Si tratta di una scelta di principio la cui validità e importanza è già stata affermata più volte dalla Corte costituzionale, la quale ha avuto modo di sottolineare l'esistenza di un vero e proprio obbligo, costituente un principio inderogabile della legislazione statale, di elaborazione congiunta del piano paesaggistico, con riferimento ai beni vincolati (Corte cost. n. 86 del 2019) e ha rimarcato che l'impronta unitaria della pianificazione paesaggistica "è assunta a valore imprescindibile, non derogabile dal legislatore regionale in quanto espressione di un intervento teso a stabilire una metodologia uniforme nel rispetto della legislazione di tutela dei beni culturali e paesaggistici sull'intero territorio nazionale" (Corte Cost., n. 182 del 2006; la sentenza n.22 72 del 2009). In particolare, la Corte ha affermato che "La disciplina statale volta a proteggere l'ambiente e il paesaggio viene quindi a "funzionare come un limite alla disciplina che le Regioni e le Province autonome dettano in altre materie di loro competenza ", salva la facoltà di queste ultime di adottare norme di tutela ambientale più elevata nell'esercizio di competenze previste dalla Costituzione, che concorrano con quella dell'ambiente» (sentenza n. 199 del 2014; nello stesso senso, sentenze n. 246 e n. 145 del 2013, n. 67 del 2010, n. 104 del 2008, n. 378 del 2007). Essa richiede una strategia istituzionale ad ampio raggio, che si esplica in un 'attività pianificatoria estesa sull'intero territorio nazionale. In tal senso, l'attribuzione allo Stato della competenza esclusiva di tale "materia obiettivo" non implica una preclusione assoluta all’ intervento regionale, purché questo sia volto all’implementazione del valore ambientale e all'innalzamento dei suoi livelli di tutela" (sentenza n. 66 del 2018).
Il piano paesaggistico, in quanto piano sovraordinato a tutti gli altri strumenti di pianificazione territoriale, sia urbanistica, sia settoriale (cfr. articolo 145 del Codice), costituisce quindi l'architrave del sistema della tutela del paesaggio e, per così dire, la “Costituzione del territorio". Spetta, conseguentemente, alle Regioni, nel disciplinare l'esercizio delle funzioni amministrative loro demandate, di assicurare che tutte le determinazioni concernenti i beni tutelati siano necessariamente inquadrate nel contesto di disciplina dettato dal predetto piano, pena la violazione dei precetti costituzionali sopra richiamati.

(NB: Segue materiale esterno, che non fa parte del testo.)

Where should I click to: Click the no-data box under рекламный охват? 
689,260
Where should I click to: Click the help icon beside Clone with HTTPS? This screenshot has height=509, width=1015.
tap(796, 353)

Conseguentemente le norme regionali contenute negli articoli 13, comma 1, lettera h e 17, comma 1, invadono la competenza legislativa esclusiva statale in materia di tutela dei beni culturali e del paesaggio di cui all’articolo 117, secondo comma, lett. s), della Costituzione – rispetto al quale le previsioni del Codice dei beni culturali e del paesaggio costituiscono norme interposte – ponendosi altresì in contrasto con il principio fondamentale della tutela del paesaggio e del patrimonio storico e artistico della Nazione di cui all’articolo 9 della Costituzione.

Per questi motivi la legge regionale deve essere impugnata, limitatamente alle norme sopra evidenziate, ai sensi dell’articolo 127 della Costituzione.